A flat growth rate indicates that the security posture is being maintained at a consistent level. This may be an issue if you have a significant backlog of flaws.

Upward trend

Negative
This indicates that the number of open flaws is increasing. An upwards trend can be a good indicator of increasing risk exposure.

Downward trend

Positive
This indicates that the number of open flaws is decreasing. A downwards trend can be a good indicator of decreasing risk exposure.


Visualising the data

The following charts help to demonstrate how you can visual this reporting to support with the analysis of your data. The charts have been created based on the below table.

Flaw Creation & Remediation Rates

The below bar chart summarises the flaws identified and remediated over a period of six months.

If you were seeing this within your own data, you would want to determine why there is such a disparity between the rate of flaw creation and remediation. This is highlighting a concerning upwards trend.

Flaw Growth Rate

The below waterfall chart demonstrates the flaw growth rate over a period of 6 months. This clearly identifies a growth trend and shows that the total number of flaws have grown by 46 over that period.

Whilst the chart demonstrates a lagging (historic) indicator this can also be used as a leading (future) indicator in projecting trends. Given the identified average monthly growth rate of 8 flaws, you can predict that based on the current trajectory the backlog of flaws will end up doubling to 92 within the next 6 months. This provides a clear indication of increasing risk exposure.

What actions should you consider taking?

On the basis that the reported data is correct there are a couple of actions that you will want to take.

Reduce newly created flaws

Its always easier and more cost effective to address the flaws early in the software development lifecycle. You will want to consider:

  • Defining and enforcing a secure coding standard;
  • Integrating security tools (i.e. SAST, DAST) into the development lifecycle;
  • Improving the security capability of your developers / testers
  • Improving the security team engagement into the development workflow.

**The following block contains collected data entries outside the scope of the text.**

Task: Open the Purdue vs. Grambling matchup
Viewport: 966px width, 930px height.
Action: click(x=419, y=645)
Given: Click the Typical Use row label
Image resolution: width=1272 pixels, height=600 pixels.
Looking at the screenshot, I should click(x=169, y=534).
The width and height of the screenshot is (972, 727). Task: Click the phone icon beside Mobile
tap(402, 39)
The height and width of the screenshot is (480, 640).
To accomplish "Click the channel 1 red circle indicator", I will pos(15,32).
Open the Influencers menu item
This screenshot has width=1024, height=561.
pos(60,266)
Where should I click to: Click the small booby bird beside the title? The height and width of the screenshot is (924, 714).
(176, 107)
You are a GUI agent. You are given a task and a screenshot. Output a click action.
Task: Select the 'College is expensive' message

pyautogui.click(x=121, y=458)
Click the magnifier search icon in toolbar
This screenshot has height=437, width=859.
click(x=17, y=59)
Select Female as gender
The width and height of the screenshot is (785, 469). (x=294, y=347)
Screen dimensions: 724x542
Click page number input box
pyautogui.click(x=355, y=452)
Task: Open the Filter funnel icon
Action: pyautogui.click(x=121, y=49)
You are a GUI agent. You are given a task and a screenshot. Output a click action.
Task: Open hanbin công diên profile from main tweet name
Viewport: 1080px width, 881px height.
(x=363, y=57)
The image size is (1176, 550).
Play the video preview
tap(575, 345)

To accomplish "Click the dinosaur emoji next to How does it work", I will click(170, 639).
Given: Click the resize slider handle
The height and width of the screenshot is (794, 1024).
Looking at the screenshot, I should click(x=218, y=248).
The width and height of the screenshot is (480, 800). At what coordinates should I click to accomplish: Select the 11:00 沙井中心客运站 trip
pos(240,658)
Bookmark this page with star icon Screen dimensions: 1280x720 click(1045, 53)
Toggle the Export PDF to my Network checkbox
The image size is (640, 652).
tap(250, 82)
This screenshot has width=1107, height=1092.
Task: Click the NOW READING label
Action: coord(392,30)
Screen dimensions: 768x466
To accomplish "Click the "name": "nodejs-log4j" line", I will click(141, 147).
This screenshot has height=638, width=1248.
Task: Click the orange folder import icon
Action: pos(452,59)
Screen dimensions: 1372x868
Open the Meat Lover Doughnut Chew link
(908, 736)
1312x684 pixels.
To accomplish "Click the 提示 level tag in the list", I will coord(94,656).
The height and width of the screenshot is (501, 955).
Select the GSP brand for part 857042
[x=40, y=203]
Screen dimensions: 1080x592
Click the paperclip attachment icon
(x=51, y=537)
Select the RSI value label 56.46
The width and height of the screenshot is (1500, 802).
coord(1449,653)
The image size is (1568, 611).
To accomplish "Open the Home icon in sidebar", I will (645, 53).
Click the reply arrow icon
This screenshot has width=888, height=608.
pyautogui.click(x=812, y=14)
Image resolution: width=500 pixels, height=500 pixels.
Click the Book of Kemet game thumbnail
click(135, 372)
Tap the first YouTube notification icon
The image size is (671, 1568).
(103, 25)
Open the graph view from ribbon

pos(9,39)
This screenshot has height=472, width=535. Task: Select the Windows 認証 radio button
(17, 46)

These actions will help to reduce the number of identified flaws within new deployments.

Remediate the flaw backlog

The flaw growth rate has led to 46 flaws in the production environment. The existing remediation priority / resourcing is insufficient to maintain the flaw backlog let alone reduce it. Investigate what can be done to increase the rate of remediation.

Correlating the flaw growth rate with the underlying risk will help you to indicate where the level of risk is outside of your company’s appetite. In doing so this may help you in getting increased resource allocation to address the flaws.